L'économie française en 1993

Nous commencions l'an dernier cette chronique en prenant la précaution de rappeler qu'à l'automne 1992, au moment de sa rédaction, les informations recueillies sur les deux premiers trimestres laissaient prévoir officiellement une croissance de 1,8 % pour l'ensemble de l'année 1992. Bien que la performance fût considérée comme médiocre, la prévision péchait par excès d'optimisme. En effet, après le tournant de la croissance du deuxième et du troisième trimestre, l'économie entrait en récession au quatrième, de sorte que, sur l'ensemble de l'année 1992, la croissance atteignit, en fait, à peine 1,2 %. Ce genre d'erreur, communément commise en France et ailleurs, vient de notre incapacité à saisir avec la précision et l'exactitude souhaitables la conjoncture du moment dans son véritable déroulement. À l'automne 1993, une incertitude plane sur la nature de la stabilisation observée. Au total, le PIB marchand baisserait de – 0,7 % en 1993 (estimation INSEE), soit d'un taux compris entre 0 % et – 1 %, selon que les optimistes et les pessimistes pondéreront plus les effets expansionnistes (relance du bâtiment, réactivation de l'épargne par l'affectation de l'emprunt Balladur, allégements annoncés de l'impôt sur le revenu 1993) ou les effets déflationnistes des mesures prises dès 1993 par le gouvernement Balladur (relèvement de la CSG, alourdissement des taxes sur l'alcool, le tabac, l'essence, gel des traitements des fonctionnaires, réduction des remboursements de la Sécurité sociale). Quel que soit le scénario de la fin de l'année 1993, les syndromes de la récession française demeurent inquiétants à trois égards.

Notre économie rentre dans le rang, mais avec un taux de chômage très élevé pour une nation industrialisée.
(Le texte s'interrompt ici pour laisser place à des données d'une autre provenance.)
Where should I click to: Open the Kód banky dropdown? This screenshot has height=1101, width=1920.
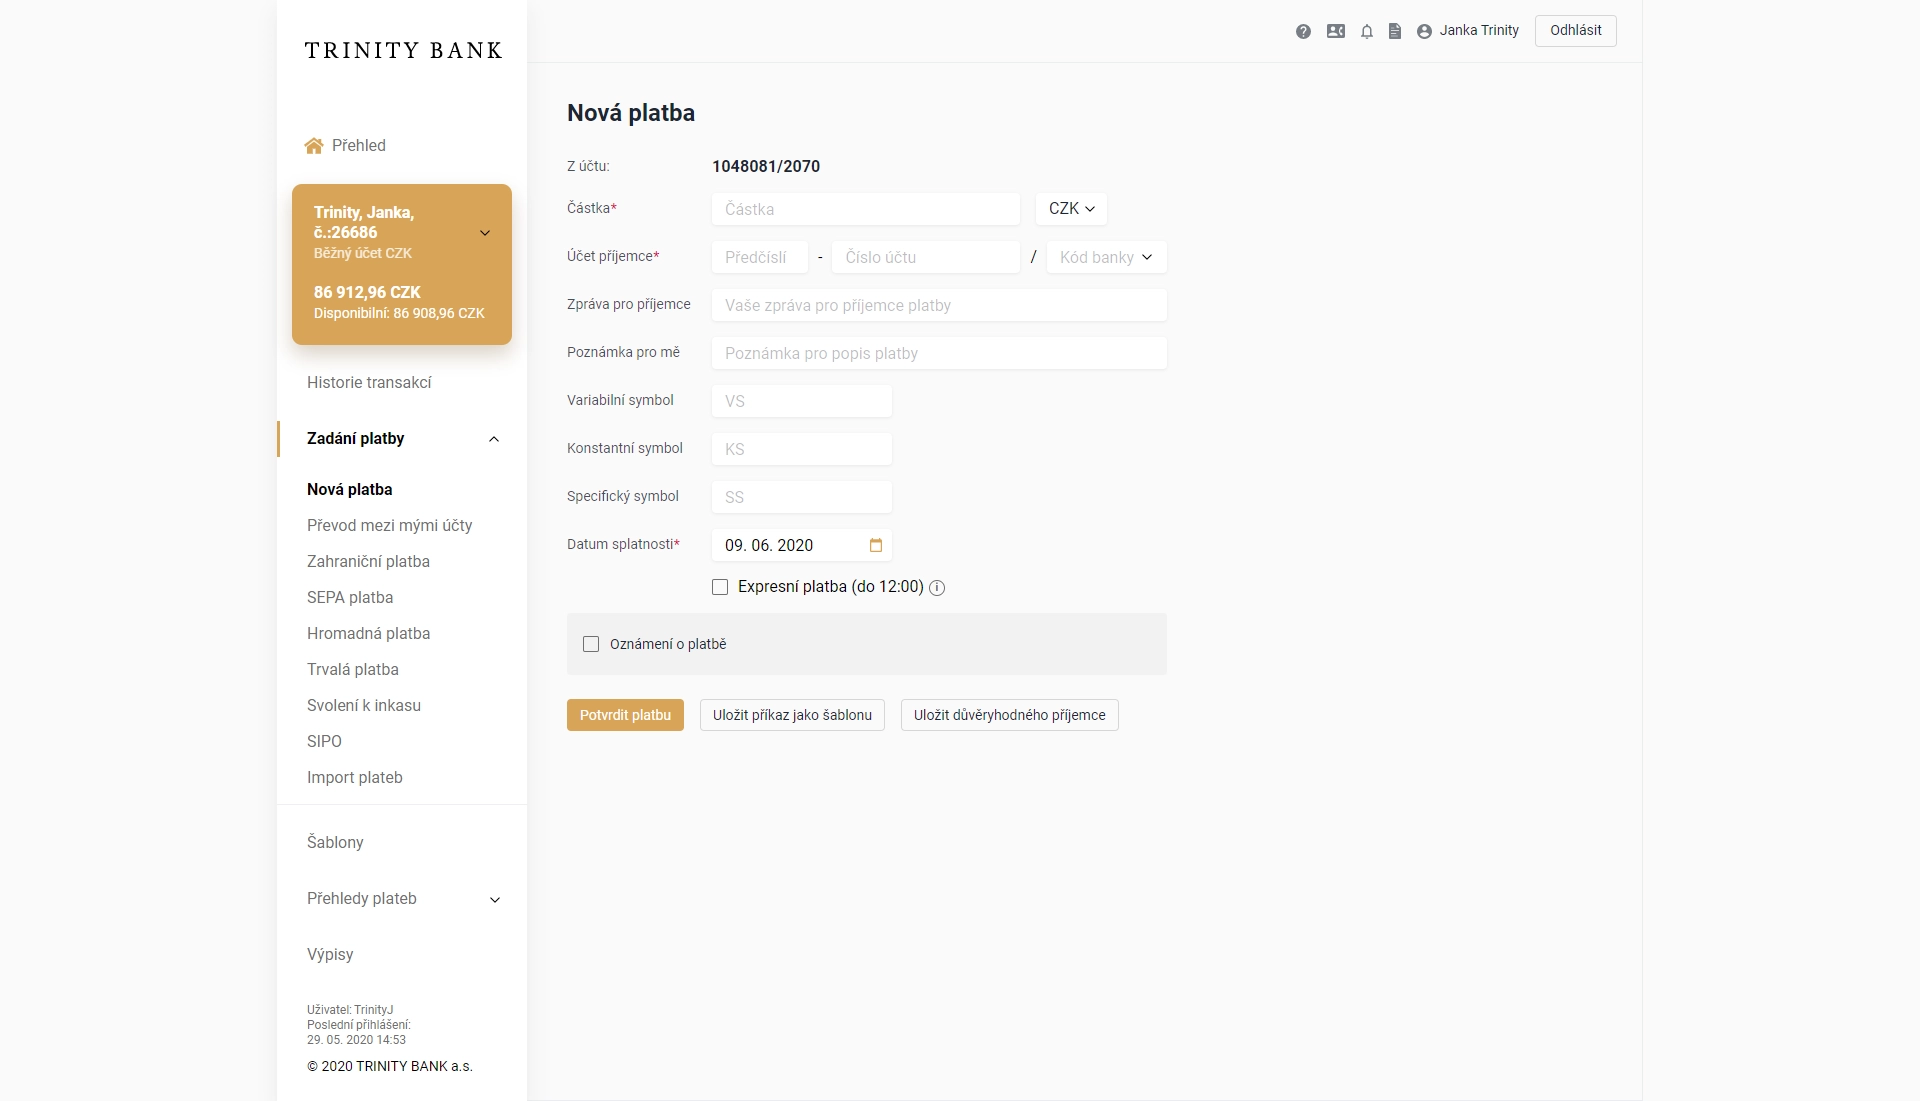click(1106, 257)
Notre politique économique louvoie entre des difficultés contradictoires. Notre société met en doute la pertinence de ses choix économiques profonds.

La fin de l'exception française est l'une des conséquences inévitables de l'ouverture, par ailleurs bénéfique, de notre économie aux échanges mondiaux. Notre panne de croissance est d'abord imputable chronologiquement à la modération de nos exportations. Après des années brillantes, nos ventes souffrent du ralentissement de la « demande mondiale adressée à notre pays » qui, d'après l'INSEE, ne progresserait plus que de 1,3 %, au lieu des 4 % enregistrés en 1992. En réalité, les industriels français concentrent trop leurs efforts de vente sur des marchés en recul : Allemagne, Europe de l'Est, pays en crise, tandis que les dévaluations de la livre, de la lire et de la peseta nous créent des difficultés.

La baisse des dépenses de consommation

Ce phénomène, inconnu depuis longtemps, s'explique par plusieurs causes : la dévalorisation du patrimoine immobilier pousse les propriétaires, traditionnellement plus économes, à épargner davantage ; le niveau élevé des taux d'intérêt incite les ménages les plus endettés à rembourser plus vite leurs créanciers ; enfin, l'extension du chômage incite chacun à la prudence. Le taux d'épargne des ménages a ainsi continué de progresser au premier semestre jusqu'à 13 % du revenu disponible. Il pourrait baisser au second semestre en raison de la diminution des avantages fiscaux accordés aux placements en sicav de trésorerie et du souci de limiter la répercussion de la baisse du pouvoir d'achat et les niveaux de consommation.

La baisse des exportations et le tassement de la consommation n'encouragent pas les entreprises à développer leurs dépenses d'investissements. De fait, celles-ci ont diminué pour la troisième année consécutive. Ce repli touche plus encore l'équipement de l'industrie manufacturière que l'investissement productif total (– 4,1 % en 1991, – 6,3 % en 1992, – 5 % prévision 1993). Certes, les taux d'intérêt nominaux ont diminué de 2 à 5 points, selon les échéances, depuis fin 1992 ; mais ils demeurent encore élevés en termes réels et leur diminution ne compense pas la dégradation de la rentabilité de l'investissement industriel.